Located at the southwest corner of Rathburn Road West and Duke of York Boulevard, just south of Highway 403, the building is the third on Sheridan's Mississauga campus, and is the only one dedicated entirely to student life. In fact, there isn't a classroom in sight. Instead, what can be found there is a plethora of social and wellness spaces, from a three-floor athletic centre with a running track and yoga studio, to student club spaces, an event space, a coffee shop, a cafe, and a student union office.

“In the other spaces [on campus], there's a focus on collaboration and workspaces, study spaces, [and] instructional spaces, whereas this one, there's a shift," explained Daniel Ling, project lead and Principal Architect at Montgomery Sisam Architects (MSA). "This is about student health and wellness — not just physical wellness but also mental wellness with spaces to relax, to get away from the work, to socialize.”

Sheridan College

Sheridan College

Planning for the new student hub started before the pandemic, in 2018, and was a collaboration between three key groups: Sheridan's student union, athletic department, and the college at large.

"The student union is a big part of this project," Ling said, noting that students were consulted from the beginning about what they would like to see in the new space. With no residences on campus, the intention behind the hub was to create a sense of community for Sheridan's Mississauga students because, as Ling notes, so much of the post-secondary experience happens outside of the classroom.

"You want them to feel like there's a sense of place in between classes.

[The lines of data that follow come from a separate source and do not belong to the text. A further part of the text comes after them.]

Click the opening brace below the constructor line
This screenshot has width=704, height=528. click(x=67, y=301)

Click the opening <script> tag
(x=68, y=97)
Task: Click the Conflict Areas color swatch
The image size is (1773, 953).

They're not just coming to class and then going across the street to the mall to eat and then coming back to another class later on," he said. "I think this shift to remote learning has really highlighted that post-secondary education is so much more than just attending classes."

Suggestions from students ranged from more practical wants, like a quiet space to take a nap or read a book, to slightly more unorthodox ideas, like a waterslide.

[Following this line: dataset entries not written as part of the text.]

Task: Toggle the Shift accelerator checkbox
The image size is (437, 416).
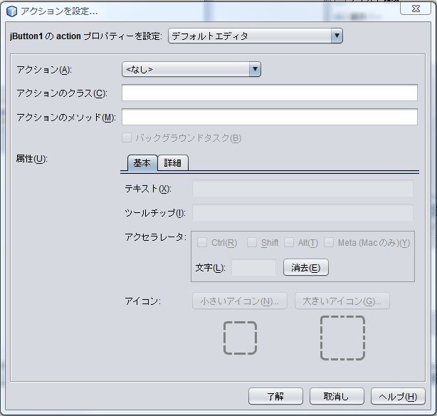Action: 252,243
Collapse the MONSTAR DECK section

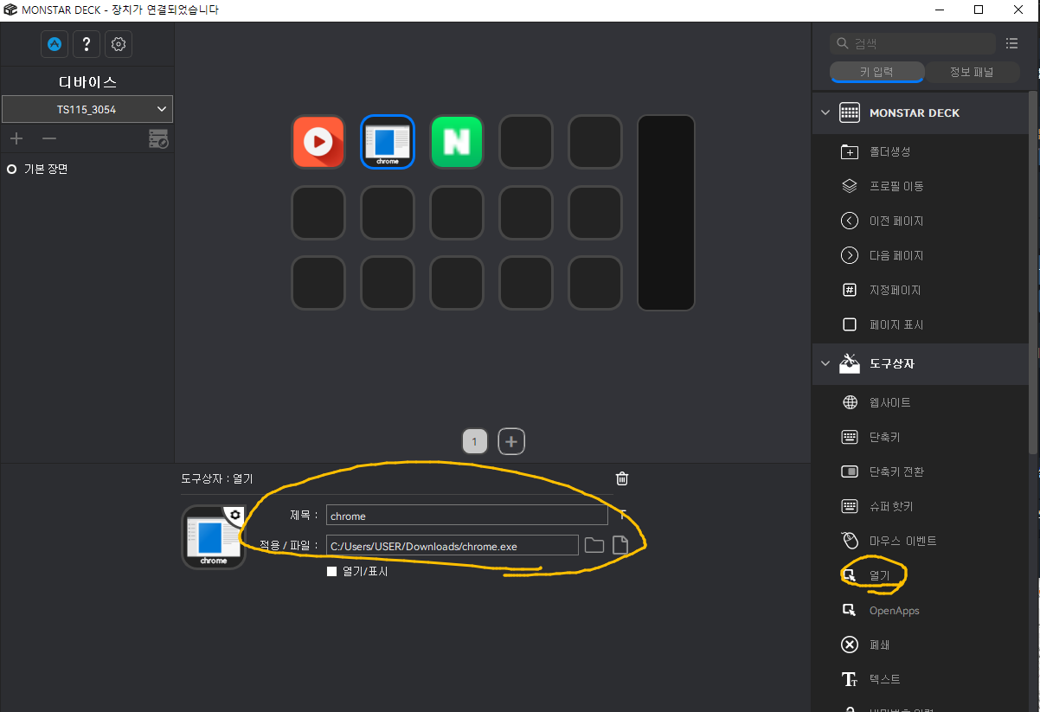click(825, 112)
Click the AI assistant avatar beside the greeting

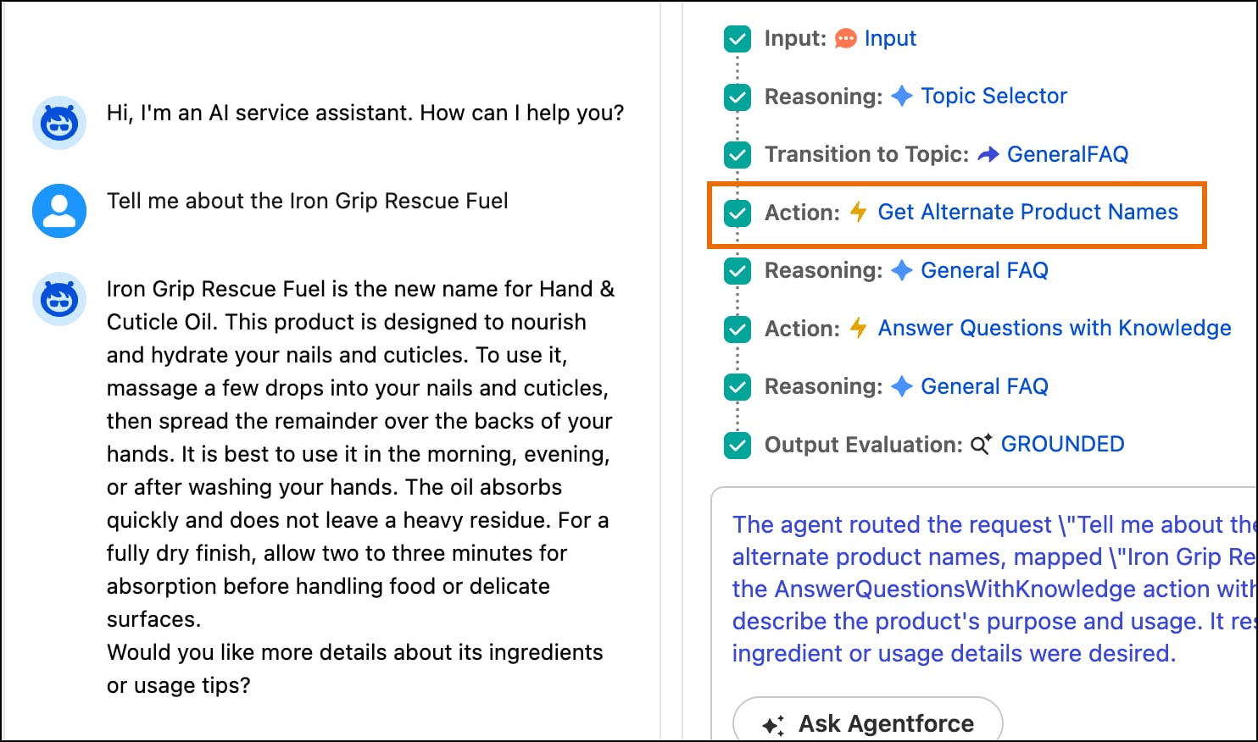(x=59, y=123)
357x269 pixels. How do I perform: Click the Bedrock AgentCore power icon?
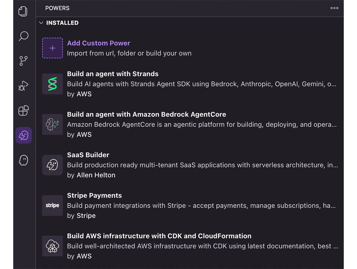tap(52, 124)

"Some of the stuff was more 'blue sky,' but I think ultimately what we got out of it is, they want variety and they want choice," Ling said.

Sheridan College

Sheridan College

Although the planning phase took place before the pandemic, and construction took place during, the team behind the project was still able to address a major need among students when they returned: finding easy ways to connect and feel like they're a part of a larger community. By strategically placing certain programming elements near one another, a natural flow was created for students to see all of the options available to them.

"Can you put the cafe together next to the social space — the games area for students? Can we put that adjacent to the clubs room and the coffee shop?" Ling said.

When it came time to design the look of the building, the exterior needed to match the character of the existing buildings from previous phases of the Mississauga campus development, prompting Ling, along with MSA's joint venture partners AT Moriyama & Teshima Architects, to design a simple, white-clad box shape. At ground level, floor-to-ceiling windows allow those outside to peek in, and for those inside, they provide "transparency and connection to the outdoor spaces," Ling says. (Namely, a new public park that opened outside the building just last year.)

As you go up the building, the windows become fewer — something that was done intentionally, to offer more privacy to the spaces housed on those floors, like the gym and locker rooms.

Sheridan College

Inside, however, the design is intentionally open and connective, allowing one space to look into the next. From the gym, you can see into the student union area. From the club space on the second floor, you can look down into the event space.

“This sort of visual and spatial overlapping, it creates a very rich experience," Ling said. "It's not one of those buildings where you go in and you see everything, but you can start to see layers of activities as you peek up the building, and it's a building that you want to explore and discover."

Since opening, the hub has been a hit, with Ling noting it's become a popular spot, often crowded with students between classes.

"I think it created a centre of gravity for the campus where there's really a place to go to spend time in," he said. “I think it's creating that full experience that we we hoping to."